◆ PROBLEM:
Write out, exactly and in full, the line where "The width and" appears together with all lines that follow it in the entries below. Do not include pictures.

◆ DATA EXCERPTS:
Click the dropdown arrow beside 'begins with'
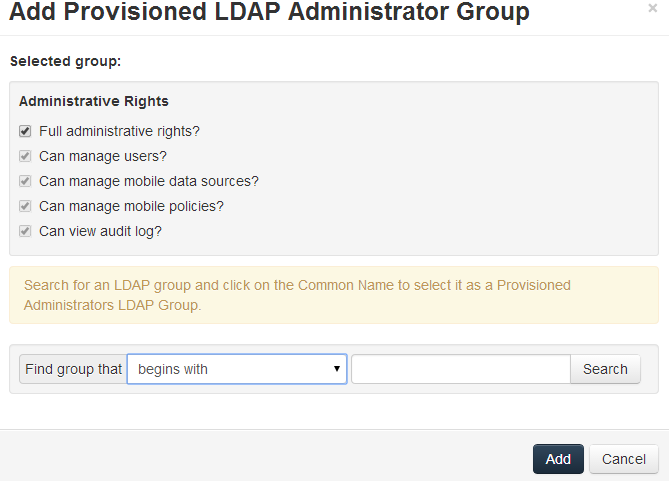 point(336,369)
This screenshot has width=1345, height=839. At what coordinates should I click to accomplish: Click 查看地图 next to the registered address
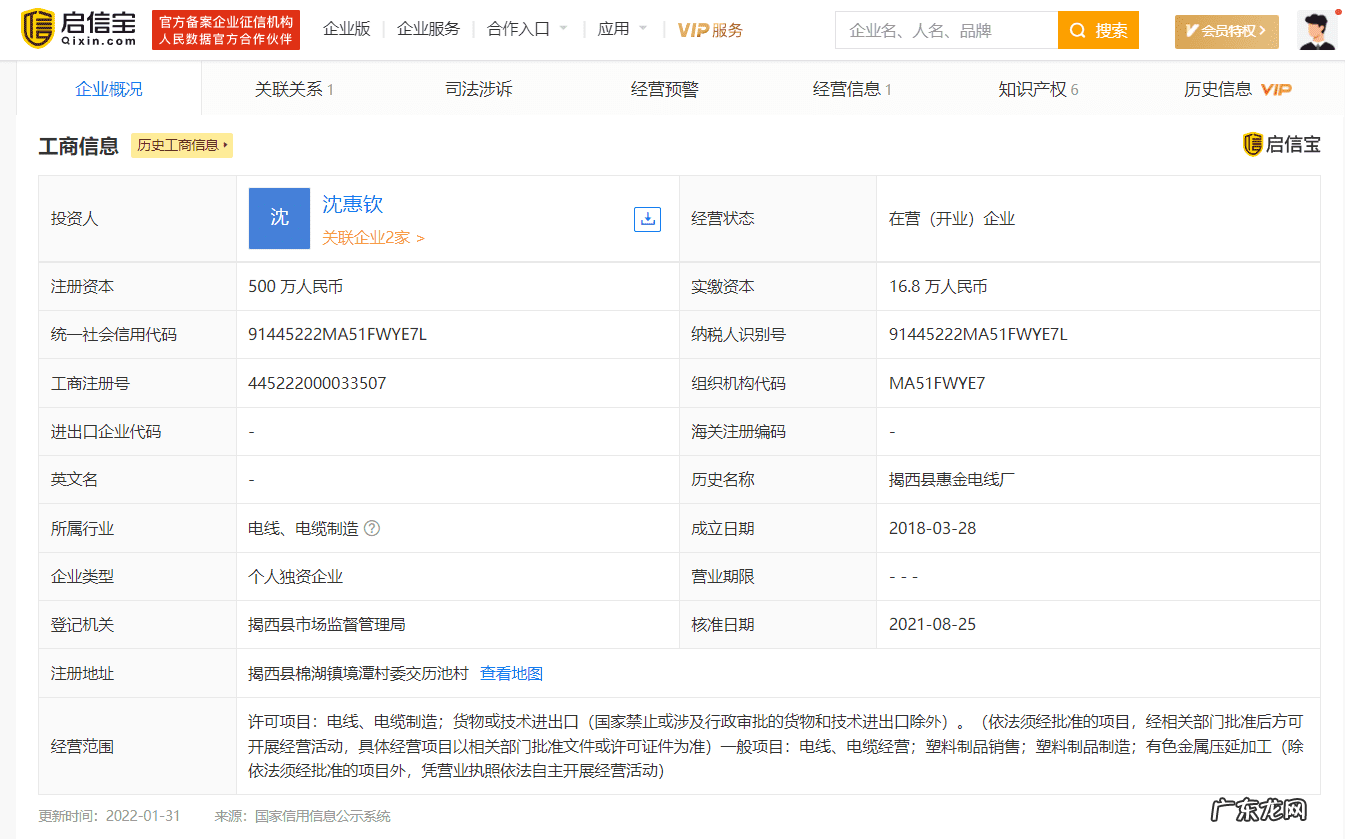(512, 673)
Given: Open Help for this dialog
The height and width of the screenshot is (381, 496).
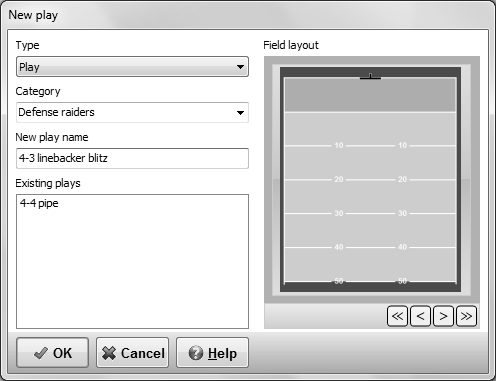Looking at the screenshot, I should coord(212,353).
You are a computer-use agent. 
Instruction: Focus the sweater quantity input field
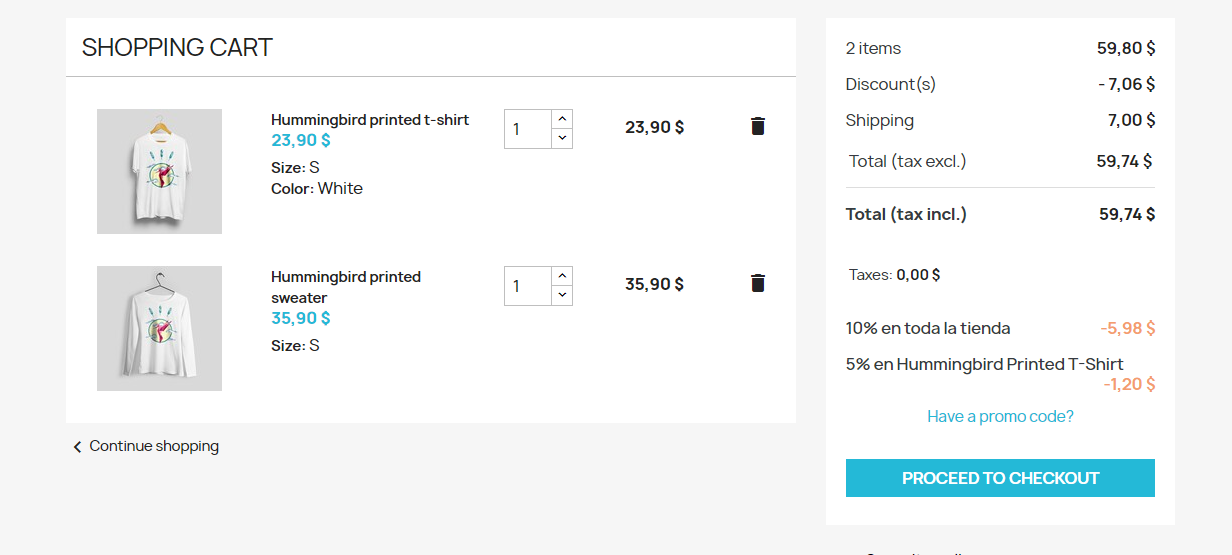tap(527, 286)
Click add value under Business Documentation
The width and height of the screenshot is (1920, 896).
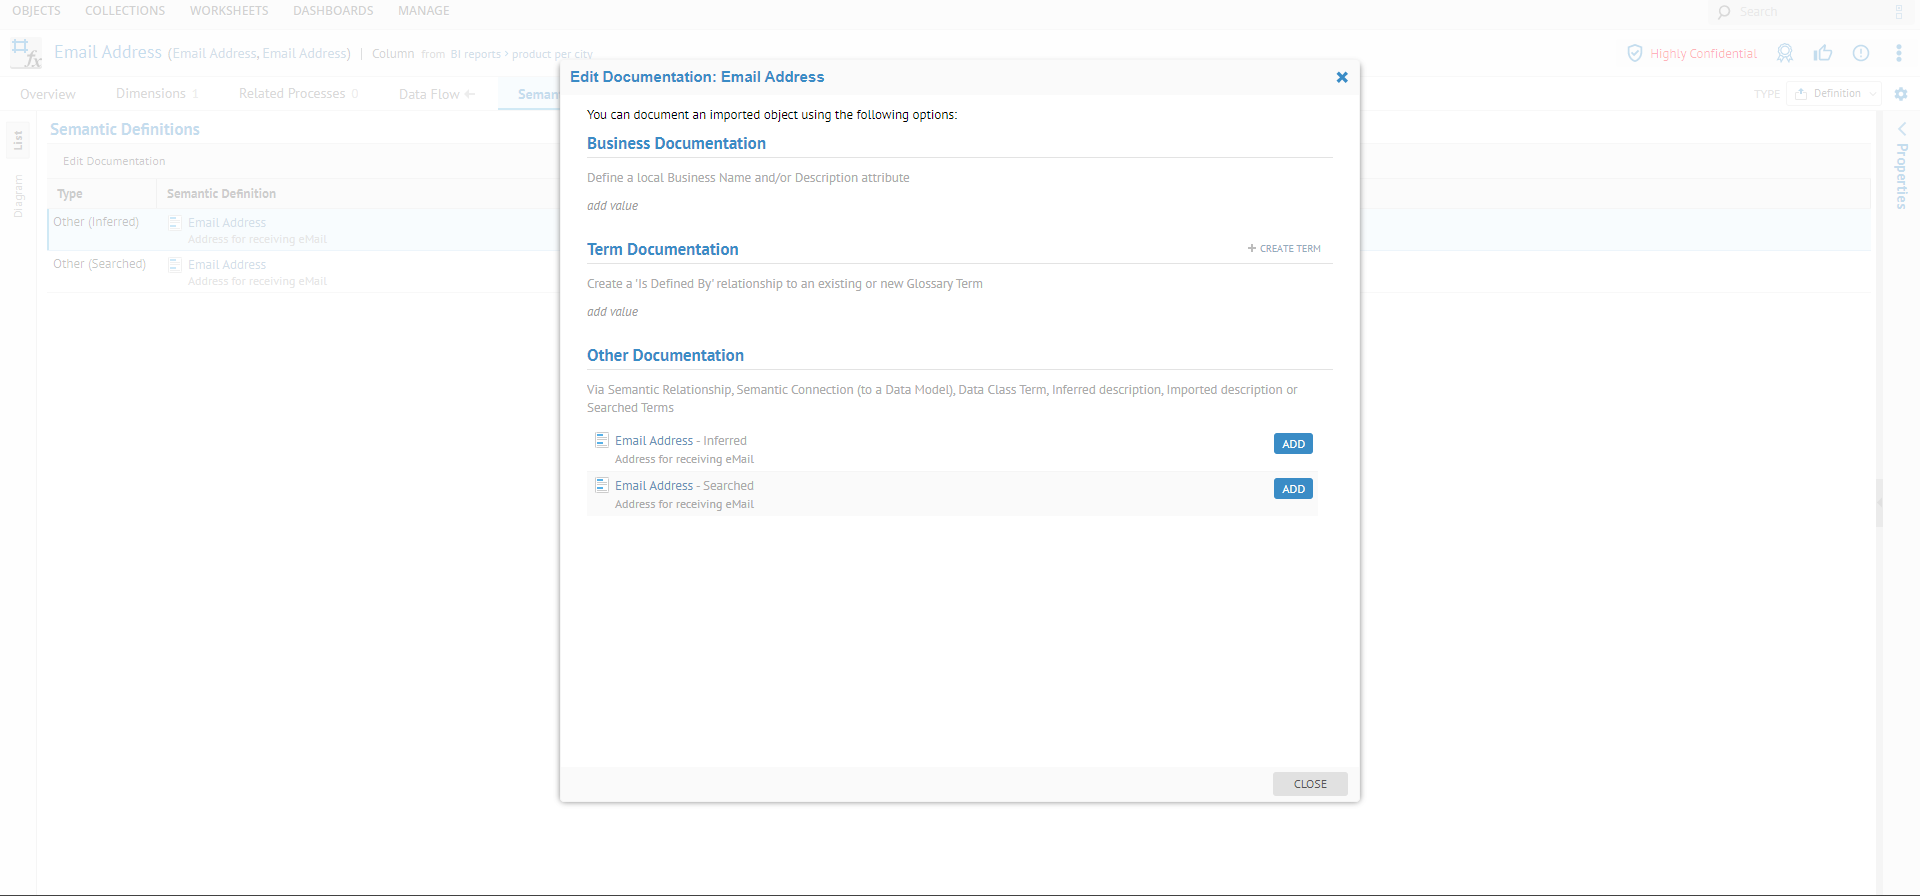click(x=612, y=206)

◆ ANSWER BOX:
The width and height of the screenshot is (1920, 896).
click(x=612, y=206)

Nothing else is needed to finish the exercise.